NeurIPS 2019
Sun Dec 8th through Sat the 14th, 2019 at Vancouver Convention Center
Reviewer 1
- I think there are quite a few novel and interesting ideas in this work. The crop selection is not a trivial problem and the authors use the visual code of each object for matching. It looks interesting but I do not quite understand how well this approach works. I suggest the authors can make some visualization on this. - What are u_{img} and u^{attn}? What do they refer to? - The paper looks technically interesting but I am not if all the components are necessary. For example, is D_{obj} really useful? I think D_{img} is probably enough and D_{img} has more global information than objects. - How are the hyper-parameters tuned? The lambdas are supposed to be weights to balance different terms in the loss function. - Not sure if the code will be available.
Reviewer 2
2.1. Originality. The proposed method contains a lot of components. Some of them are well known already. In [16] a very similar architecture is proposed. The differences are that this work uses text, while [16] directly requires layout with bboxes and this one requires object crops, while the work in [16] generates objects from scratch. Overall, I think the originality of this method is only okay. Methodological novelty of the presented method, I believe, is marginal 2.2. Quality. The presented method seems to outperform both [16] and [4]. I would consider the numbers with caution, since the presented method uses ground truth image patches to generate images. Therefore, inception scores and diversity scores are much higher, especially the diversity score.
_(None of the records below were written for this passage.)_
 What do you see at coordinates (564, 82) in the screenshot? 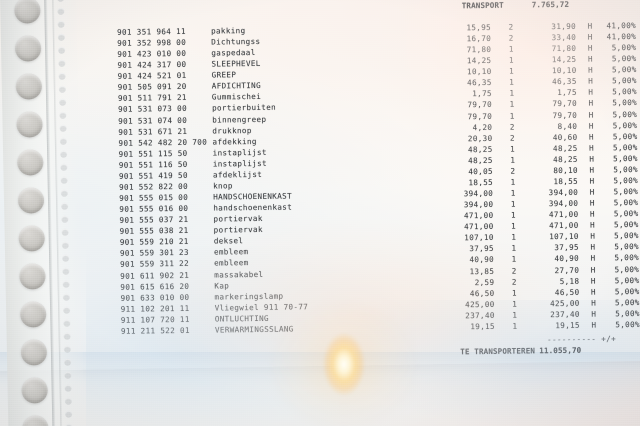
I see `amount-cell: 46,35` at bounding box center [564, 82].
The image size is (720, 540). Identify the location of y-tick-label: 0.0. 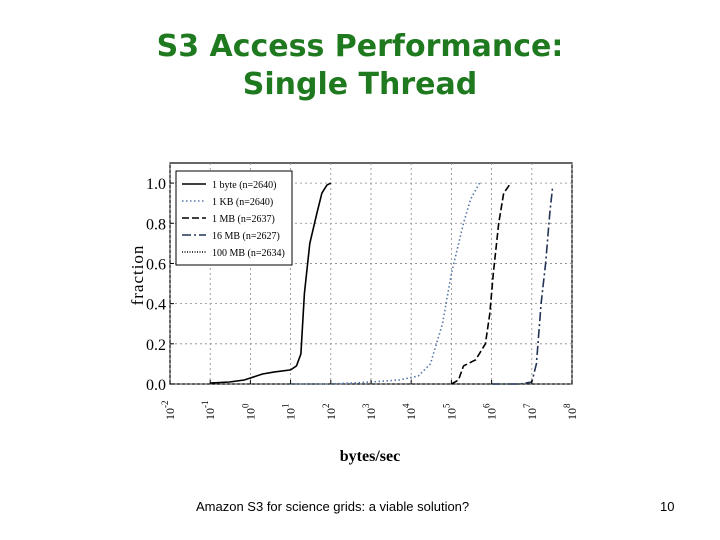
(156, 386).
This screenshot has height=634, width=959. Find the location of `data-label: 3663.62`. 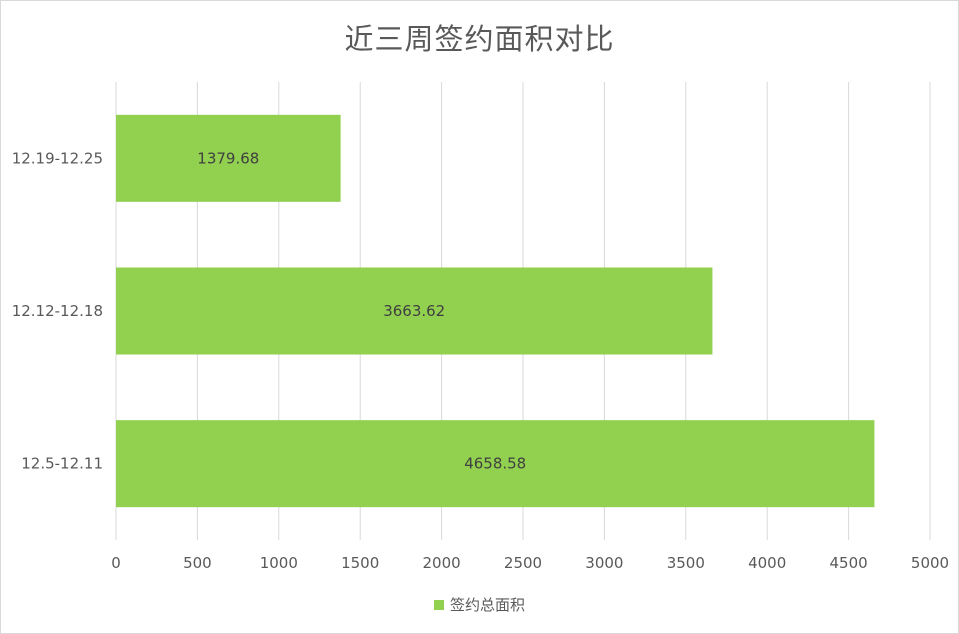

data-label: 3663.62 is located at coordinates (414, 311).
Clearly, by sampling different patches you get these numbers higher, compared to works directly generating pixels. In section 4.4 the qualitative benefits of the presented method are discussed, while this simple advantage is omitted. Overall quality of the generated results is still far from realistic. Would it be possible to generate higher resolution samples, like 256x256? I don't think we should stick to 64x64 for comparison purposes. 2.3. The paper is well written, easy to follow. At least one reference/comparison is missing [Hong et al.]. Similarly to the presented work, they also first generate bounding boxes from text. They don't use any patches though. 2.4. Significance. The paper marginally moves the results in text-to-image synthesis forward. The paper proposes no groundbreaking contributions to the reader. Hong et al. Inferring Semantic Layout for Hierarchical Text-to-Image Synthesis, CVPR'2018.
Reviewer 3
Limited novelty: The proposed approach is closely related to two lines of related work: 1) sg2im [4] which generates images from scene graph representations, and 2) semi-parametric image synthesis [3], which leverages semantic layouts and training images to generate novel images. The key difference to sg2im is the use of image crops in order to perform semi-parametric synthesis; however, in comparison to prior work on semi-parametric methods [3], as suggested by the authors (Line 82-83) the primary difference is the use of graph convolution architecture, where a similar graph convolution method has been introduced in [4]. I’d like to see more justifications from the authors regarding the technical novelty of this approach in presence of these two lines of work. Limited resolution: My concern about the limited novelty is exacerbated by the fact that the generated images are still in low-resolution (64x64) as prior work [4], even though high-resolution image crops are used to aid the image generation process. In contrast, related work [3] is able to generate images of much higher resolutions, e.g., 512x1024, using their semi-parametric method (which was not compared in the experiment). Could the authors comment on the possibility of using this proposed method in generating high-resolution images? The experiment results could be much stronger if the authors can demonstrate the effectiveness of this method in generating larger images. Crop selection: It is unsatisfying that the crop selector relies on pretrained models from prior work [4] to rank crop candidates, instead of jointly learned with the rest of the model. Is there a way to make the crop selector training as part of the final learning objective? Relations of scene graphs: The model is trained adversarially with two discriminators on both object level and image level. However, there seems to be no training objective to ensure the pairwise relationships in the generated images to match the edges of the scene graphs. Is there any other learning objective that can ensure the consistency of the relationships between the scene graph and its corresponding generated image? Figure 2: Is there a mistake in the caption description, which is inconsistent with the main text? Does the top branch generate the new image while the bottom branch reconstructs the ground-truth?